En marge de l’exercice African Lion, Rabat et Washington consolident leur partenariat militaire dans un contexte régional marqué par la montée des enjeux sécuritaires et technologiques.
La coopération militaire entre le Maroc et les États-Unis continue de se structurer à un rythme soutenu. À l’occasion de l’édition 2026 de l’exercice African Lion, Mohammed Berrid, inspecteur général des Forces armées royales (FAR), s’est entretenu avec Daniel Driscoll, secrétaire à l’armée de terre américaine, lors d’une visite officielle au Royaume.
La rencontre, tenue au siège de l’état-major de la Zone Sud, s’inscrit dans une dynamique de coopération bilatérale qui dépasse le cadre des exercices militaires pour toucher à des dimensions stratégiques plus larges. Selon des sources militaires, les discussions ont porté sur l’évolution des mécanismes de coordination, ainsi que sur l’adaptation des dispositifs conjoints aux nouveaux défis sécuritaires.
Les deux responsables ont mis en avant la régularité du dialogue stratégique entre Rabat et Washington, illustrée notamment par la tenue annuelle d’African Lion, devenu l’un des plus importants exercices militaires multinationaux sur le continent africain. Cette édition 2026 intervient dans un contexte symbolique particulier, coïncidant avec le 250e anniversaire de l’indépendance des États-Unis, mais aussi dans une phase de recomposition des équilibres sécuritaires régionaux.
Au-delà de la dimension opérationnelle, l’exercice sert de laboratoire pour tester de nouvelles approches militaires. Après leur entretien, les deux responsables se sont rendus au Centre opérationnel multinational interarmées (CJTF), où sont coordonnés les entraînements. Ils y ont suivi de près l’intégration de technologies émergentes, désormais au cœur des doctrines militaires contemporaines.

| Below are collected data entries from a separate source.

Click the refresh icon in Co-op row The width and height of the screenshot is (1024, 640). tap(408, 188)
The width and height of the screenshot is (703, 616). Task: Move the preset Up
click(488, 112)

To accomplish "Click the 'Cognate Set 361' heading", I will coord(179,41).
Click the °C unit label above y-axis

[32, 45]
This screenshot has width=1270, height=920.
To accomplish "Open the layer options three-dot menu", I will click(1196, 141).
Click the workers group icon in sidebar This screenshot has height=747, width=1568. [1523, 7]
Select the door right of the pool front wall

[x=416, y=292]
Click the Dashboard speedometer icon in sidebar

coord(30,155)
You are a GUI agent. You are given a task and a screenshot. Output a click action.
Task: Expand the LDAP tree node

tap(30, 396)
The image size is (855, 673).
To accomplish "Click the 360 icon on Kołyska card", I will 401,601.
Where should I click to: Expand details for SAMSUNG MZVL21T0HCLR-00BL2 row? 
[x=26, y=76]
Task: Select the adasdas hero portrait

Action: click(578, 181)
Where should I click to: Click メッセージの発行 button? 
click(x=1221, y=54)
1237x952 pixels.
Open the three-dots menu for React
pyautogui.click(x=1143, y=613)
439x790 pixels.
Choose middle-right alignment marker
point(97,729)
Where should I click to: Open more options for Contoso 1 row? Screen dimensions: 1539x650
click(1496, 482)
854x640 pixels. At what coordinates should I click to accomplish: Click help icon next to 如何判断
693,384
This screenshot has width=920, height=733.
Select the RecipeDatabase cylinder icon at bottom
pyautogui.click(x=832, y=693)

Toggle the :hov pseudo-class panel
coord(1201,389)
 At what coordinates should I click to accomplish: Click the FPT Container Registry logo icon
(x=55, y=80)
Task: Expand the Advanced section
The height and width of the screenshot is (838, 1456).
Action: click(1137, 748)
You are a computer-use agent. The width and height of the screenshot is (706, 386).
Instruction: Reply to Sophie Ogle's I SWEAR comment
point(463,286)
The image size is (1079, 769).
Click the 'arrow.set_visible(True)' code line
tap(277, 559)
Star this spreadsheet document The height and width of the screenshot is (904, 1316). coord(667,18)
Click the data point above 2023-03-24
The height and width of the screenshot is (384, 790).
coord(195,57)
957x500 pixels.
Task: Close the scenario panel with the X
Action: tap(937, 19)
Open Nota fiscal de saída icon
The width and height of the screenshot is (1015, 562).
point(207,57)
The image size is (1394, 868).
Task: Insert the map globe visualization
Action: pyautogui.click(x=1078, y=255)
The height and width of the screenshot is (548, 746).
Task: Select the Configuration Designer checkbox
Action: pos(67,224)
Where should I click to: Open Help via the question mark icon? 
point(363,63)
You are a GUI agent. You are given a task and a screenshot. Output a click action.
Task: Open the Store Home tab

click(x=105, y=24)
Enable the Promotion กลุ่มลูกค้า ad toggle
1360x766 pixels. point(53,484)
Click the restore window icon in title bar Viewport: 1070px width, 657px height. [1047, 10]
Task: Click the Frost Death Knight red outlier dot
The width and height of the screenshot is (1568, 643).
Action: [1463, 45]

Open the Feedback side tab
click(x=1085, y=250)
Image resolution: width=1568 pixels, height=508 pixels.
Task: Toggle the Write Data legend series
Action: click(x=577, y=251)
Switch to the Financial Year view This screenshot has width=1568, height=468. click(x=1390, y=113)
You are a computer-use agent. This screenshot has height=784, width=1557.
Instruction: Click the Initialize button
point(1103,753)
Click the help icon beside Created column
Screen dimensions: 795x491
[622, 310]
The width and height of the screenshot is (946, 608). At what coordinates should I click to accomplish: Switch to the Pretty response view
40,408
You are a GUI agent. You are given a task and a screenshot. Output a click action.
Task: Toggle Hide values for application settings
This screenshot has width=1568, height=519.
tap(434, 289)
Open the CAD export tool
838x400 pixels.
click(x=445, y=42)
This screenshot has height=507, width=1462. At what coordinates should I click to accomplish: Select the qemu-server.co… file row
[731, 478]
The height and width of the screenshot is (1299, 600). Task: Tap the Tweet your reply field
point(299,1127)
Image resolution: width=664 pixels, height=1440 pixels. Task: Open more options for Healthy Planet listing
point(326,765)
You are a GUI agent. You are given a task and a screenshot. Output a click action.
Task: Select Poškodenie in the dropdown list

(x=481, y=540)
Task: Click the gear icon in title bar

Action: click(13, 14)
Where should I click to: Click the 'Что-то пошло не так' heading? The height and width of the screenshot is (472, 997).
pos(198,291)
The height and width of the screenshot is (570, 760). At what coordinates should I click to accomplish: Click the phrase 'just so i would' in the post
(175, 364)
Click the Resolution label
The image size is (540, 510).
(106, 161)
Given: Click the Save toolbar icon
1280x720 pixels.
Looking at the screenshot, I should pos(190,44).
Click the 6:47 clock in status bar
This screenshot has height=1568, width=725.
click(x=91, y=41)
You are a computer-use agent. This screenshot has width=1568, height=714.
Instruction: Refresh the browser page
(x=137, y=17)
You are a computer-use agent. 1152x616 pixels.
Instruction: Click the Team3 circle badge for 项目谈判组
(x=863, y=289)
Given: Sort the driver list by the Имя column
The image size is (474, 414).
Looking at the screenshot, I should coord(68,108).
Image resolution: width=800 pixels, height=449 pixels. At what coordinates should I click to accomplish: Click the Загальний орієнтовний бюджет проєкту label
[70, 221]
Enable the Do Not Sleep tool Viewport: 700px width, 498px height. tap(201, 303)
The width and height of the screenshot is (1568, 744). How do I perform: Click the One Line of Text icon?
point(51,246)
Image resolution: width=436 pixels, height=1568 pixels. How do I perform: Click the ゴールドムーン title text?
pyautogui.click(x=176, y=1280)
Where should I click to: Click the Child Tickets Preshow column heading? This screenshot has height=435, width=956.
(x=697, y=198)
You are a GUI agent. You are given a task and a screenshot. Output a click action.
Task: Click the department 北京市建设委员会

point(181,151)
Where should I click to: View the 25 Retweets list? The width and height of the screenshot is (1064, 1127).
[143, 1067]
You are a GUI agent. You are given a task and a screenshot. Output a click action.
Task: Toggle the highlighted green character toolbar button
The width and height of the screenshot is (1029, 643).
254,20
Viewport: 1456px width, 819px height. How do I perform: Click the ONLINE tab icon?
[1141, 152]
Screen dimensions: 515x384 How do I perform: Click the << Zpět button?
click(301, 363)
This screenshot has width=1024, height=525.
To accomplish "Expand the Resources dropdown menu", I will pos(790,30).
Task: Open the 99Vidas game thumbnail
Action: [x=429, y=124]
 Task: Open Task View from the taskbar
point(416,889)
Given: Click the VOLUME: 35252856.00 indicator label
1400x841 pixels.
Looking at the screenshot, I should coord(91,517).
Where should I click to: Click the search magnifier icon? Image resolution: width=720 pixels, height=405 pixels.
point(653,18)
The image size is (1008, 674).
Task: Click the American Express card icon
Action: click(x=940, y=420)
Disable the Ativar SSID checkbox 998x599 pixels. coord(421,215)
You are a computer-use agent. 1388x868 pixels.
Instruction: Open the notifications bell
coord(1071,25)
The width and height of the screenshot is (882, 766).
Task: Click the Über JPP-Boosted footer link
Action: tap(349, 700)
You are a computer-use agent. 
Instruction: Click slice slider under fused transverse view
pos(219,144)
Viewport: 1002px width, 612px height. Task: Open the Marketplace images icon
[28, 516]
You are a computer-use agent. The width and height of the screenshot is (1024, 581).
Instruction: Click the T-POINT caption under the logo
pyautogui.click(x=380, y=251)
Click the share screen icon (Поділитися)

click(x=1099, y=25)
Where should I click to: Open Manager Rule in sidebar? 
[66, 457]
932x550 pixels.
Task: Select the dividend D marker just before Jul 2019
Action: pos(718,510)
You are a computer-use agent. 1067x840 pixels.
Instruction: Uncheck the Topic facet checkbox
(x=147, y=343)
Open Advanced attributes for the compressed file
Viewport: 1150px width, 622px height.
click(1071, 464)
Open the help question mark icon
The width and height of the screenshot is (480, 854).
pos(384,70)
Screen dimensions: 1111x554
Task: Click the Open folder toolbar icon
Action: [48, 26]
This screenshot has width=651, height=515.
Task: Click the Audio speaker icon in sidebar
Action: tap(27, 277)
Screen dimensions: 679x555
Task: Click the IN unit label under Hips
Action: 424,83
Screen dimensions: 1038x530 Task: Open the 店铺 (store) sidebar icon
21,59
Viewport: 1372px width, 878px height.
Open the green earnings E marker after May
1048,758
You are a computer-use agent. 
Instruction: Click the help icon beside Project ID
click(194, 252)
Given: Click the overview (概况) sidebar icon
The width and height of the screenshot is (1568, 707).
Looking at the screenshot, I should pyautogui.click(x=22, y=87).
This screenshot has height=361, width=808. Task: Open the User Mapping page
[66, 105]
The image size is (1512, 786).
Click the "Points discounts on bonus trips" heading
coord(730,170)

Ce déplacement met en lumière une évolution plus profonde du partenariat maroco-américain. Longtemps centré sur la formation et l’entraînement, celui-ci tend désormais à intégrer des volets technologiques et stratégiques, dans un environnement marqué par la montée des menaces hybrides et la nécessité d’une interopérabilité accrue entre alliés.
African Lion s’impose ainsi comme un outil clé de projection et de coordination, mais aussi comme un espace où se redéfinit la coopération militaire dans un cadre élargi. Reste à savoir jusqu’où cette convergence stratégique pourra se traduire en capacités opérationnelles partagées, dans un contexte international de plus en plus compétitif.